Task objective ::
In the entries that follow, repeat exactly the lines from the one that has "The height and" through the one that has "the arrow between", but omit pictures.

== Exercise material

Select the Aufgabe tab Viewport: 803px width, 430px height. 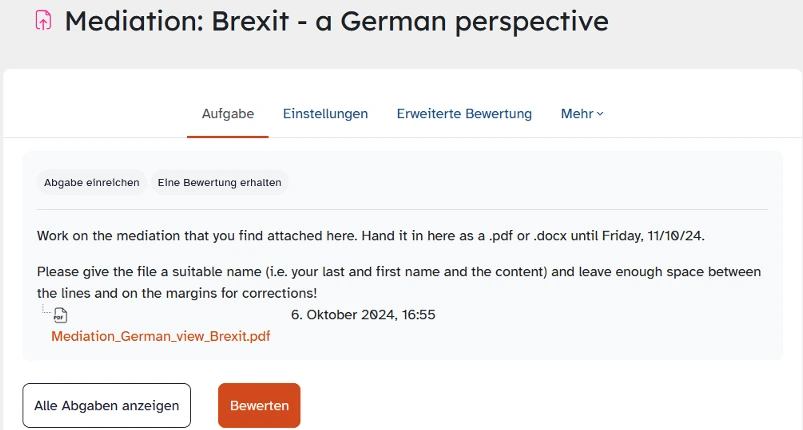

====
== Exercise material

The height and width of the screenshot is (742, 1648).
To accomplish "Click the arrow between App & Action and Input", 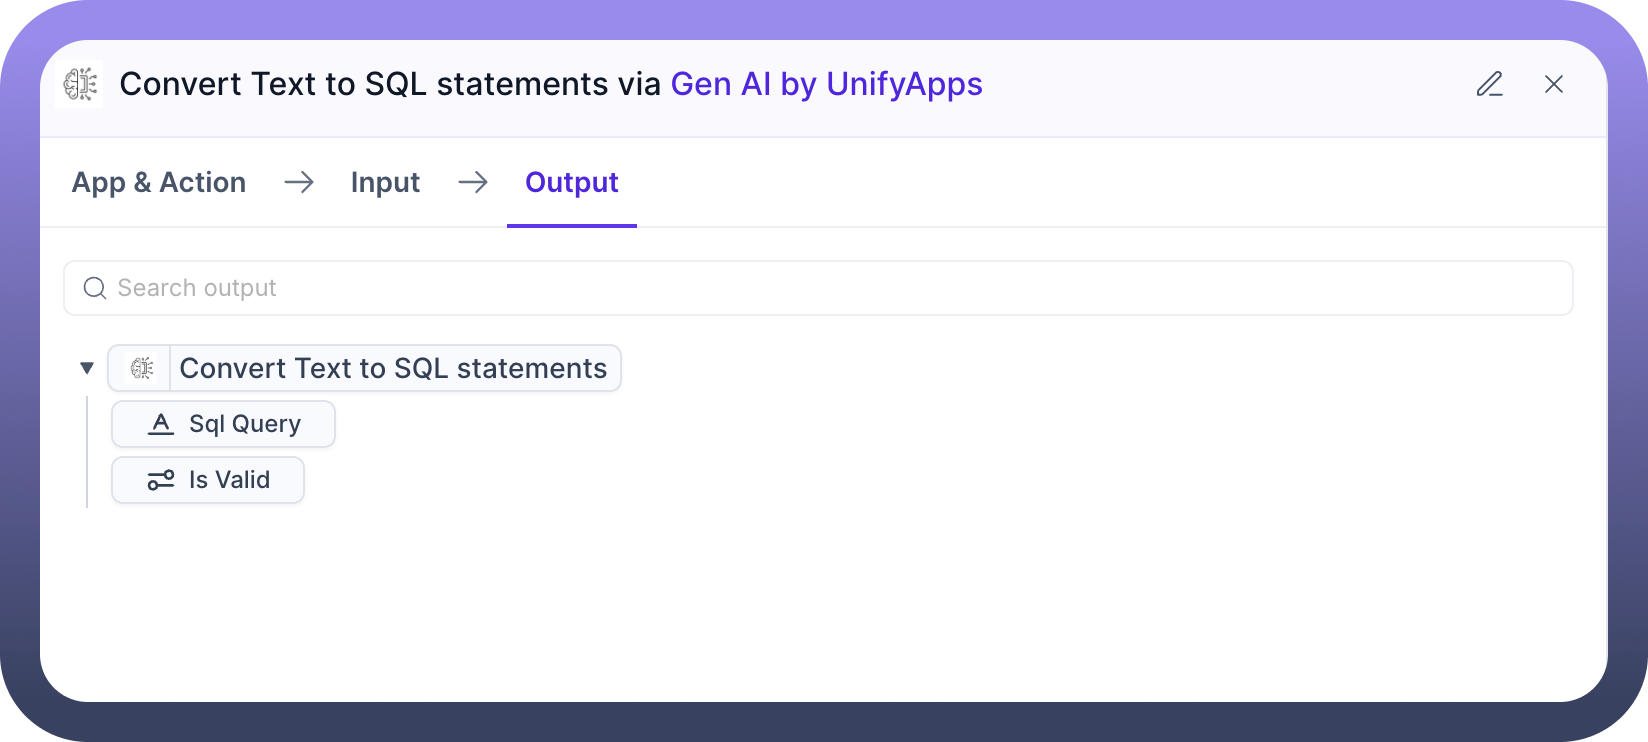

====
== Exercise material

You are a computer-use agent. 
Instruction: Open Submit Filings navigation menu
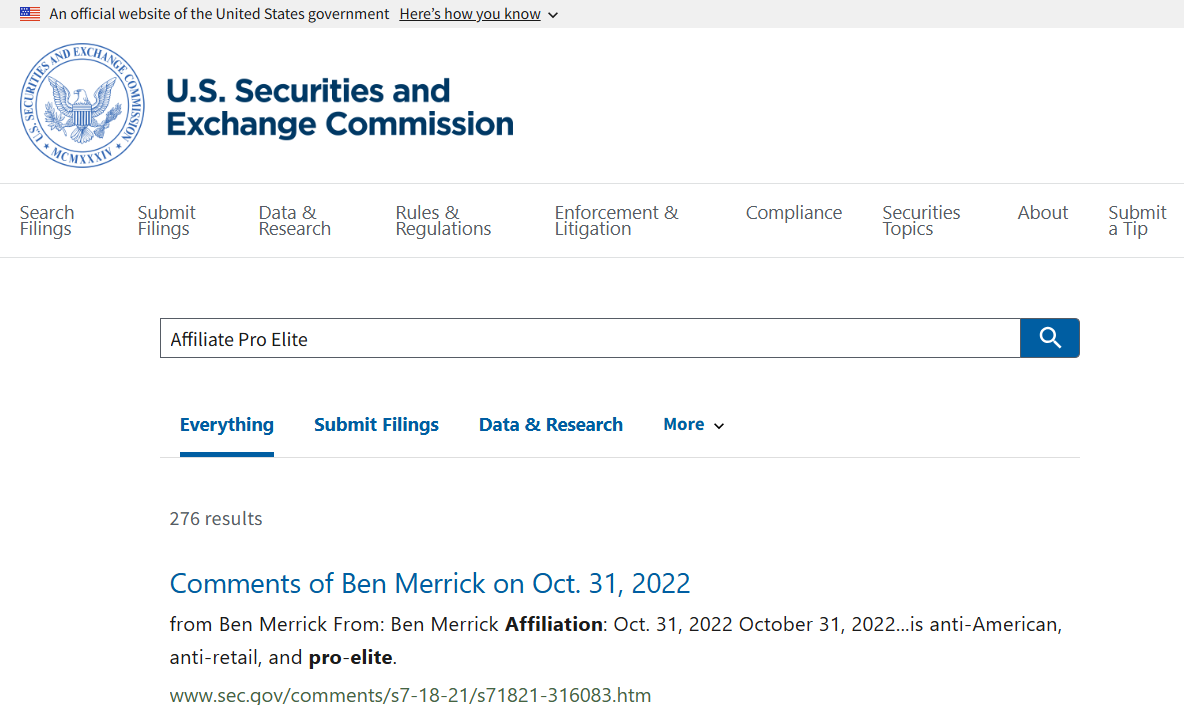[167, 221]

====

Written response ::
The height and width of the screenshot is (742, 1648).
To accomplish "Click the arrow between App & Action and Input", 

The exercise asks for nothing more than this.